La Lettonia adotterà l’euro dal 2014, diventando così il 18esimo Paese aderente alla moneta europea. L’Europa centrale è stata colpita dalla peggiore inondazione dell’ultimo decennio, che ha ucciso 15 persone tra sud della Germania, Austria e Repubblica Ceca. Migliaia di soldati sono stati impiegati per integrare le operazioni di soccorso in città e paesi.

Il presidente cinese Xi Jinping incontra per la prima volta Barack Obama in una visita ufficiale negli Stati Uniti: il dibattito si concentrerà sulla cybersicurezza. Barack Obama ha nominato Susan Rice consigliere per la sicurezza, in seguito alle dimissioni di Tom Donilon. Già ambasciatrice americana presso le Nazioni Unite, la Rice era stata la prima scelta del presidente come segretario di Stato dopo Hillary Clinton, ma non aveva trovato l’appoggio dei Repubblicani. Bradley Manning, il soldato americano accusato di aver divulgato materiali top secret finiti su WikiLeaks, è sotto processo presso la corte marziale di una base militare in Maryland. Detenuto in condizioni criticate da alcuni gruppi in difesa dei diritti umani, Manning si è già dichiarato colpevole di diversi capi d’accusa, ma non del più grave: aver “aiutato il nemico”. Un articolo del Guardian, in cui si denunciava la raccolta delle registrazioni telefoniche di milioni di americani da parte della National Security Agency americana, ha riaperto il dibattito sul legame tra privacy e sicurezza nel Paese.

Il Venezuela ha rilasciato il film-maker americano arrestato con l’accusa di spionaggio, Timothy Tracy. Il segretario di Stato americano John Kerry ha accolto con favore il provvedimento, definendolo uno “sviluppo positivo” nei rapporti tra i due Paesi.

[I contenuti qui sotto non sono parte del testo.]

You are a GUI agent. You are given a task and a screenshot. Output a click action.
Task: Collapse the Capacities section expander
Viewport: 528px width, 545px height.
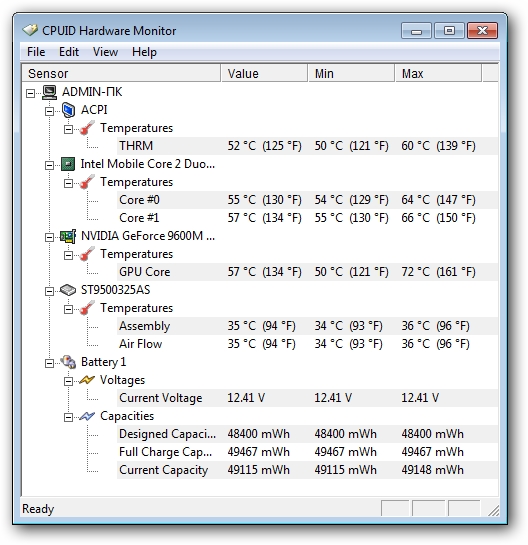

In El Salvador, la Corte suprema ha negato a una donna gravemente malata il diritto di interrompere la gravidanza per salvarsi la vita, consentendo solo un parto cesareo. Il bambino è morto poco dopo l’operazione. L’Organizzazione degli Stati Americani ha dato il via alla sua annuale Assemblea Generale, che si tiene quest’anno in Guatemala. Durante l’Assemblea è stato infranto il “tabù” della guerra alla droga nel continente, con la promessa di politiche complementari sul tema entro il 2014.

In Siria, l’esercito di Assad – spalleggiato da militanti di Hezbollah – ha riconquistato la città di Qusair, luogo strategico nei pressi del confine libanese. Francia e Regno Unito hanno dichiarato di avere prove significative dell’uso di armi chimiche da parte delle forze di regime. Nel frattempo, l’Austria ha annunciato di volersi ritirare dalla missione Onu in seguito agli scontri tra forze di regime e ribelli sulle Alture del Golan, nella zona al confine con Israele, in cui sono stati feriti due peacekeepers. In Egitto, una corte del Cairo ha condannato 43 impiegati – egiziani e stranieri – di Ong a pene detentive fino a 5 anni, per aver lavorato “illegalmente”. La maggior parte dei condannati di altre nazionalità sono stati condannati in contumacia, ma il figlio di un funzionario di Obama ha deciso di rimanere sul posto a scontare la pena.

Il Regno Unito si è scusato ufficialmente per le torture di kenioti di cui si è reso responsabile durante la rivolta Mau Mau negli anni Cinquanta e Sessanta, e ha promesso dei risarcimenti.

Centinaia di afgani hanno bloccato una strada nei pressi di Kabul per chiedere l’arresto e il processo di soldati americani per le torture e gli omicidi di cittadini locali. Gli americani negano ogni accusa. Human Rights Watch ha denunciato il nuovo programma di monitoraggio di telefoni e Internet in India , che minaccerebbe la privacy degli utenti e la libertà di espressione.

Un incendio scoppiato in una fabbrica di pollame a Dehui, in Cina, ha ucciso almeno 119 lavoratori. Due delle tre uscite di sicurezza erano chiuse al momento dell’incidente, forse per evitare furti. Gli incidenti industriali sono comuni in Cina, ma si tratta in questo caso di uno dei più gravi episodi degli ultimi 13 anni. Aung San Suu Kyi ha dichiarato che si candiderà alle prossime elezioni presidenziali in Birmania, previste per il 2015. La Corea del Nord ha aperto una linea diretta con la Corea del Sud e invitato Seul a colloqui nel weekend, segnale di ripresa tra i rapporti dei due Paesi.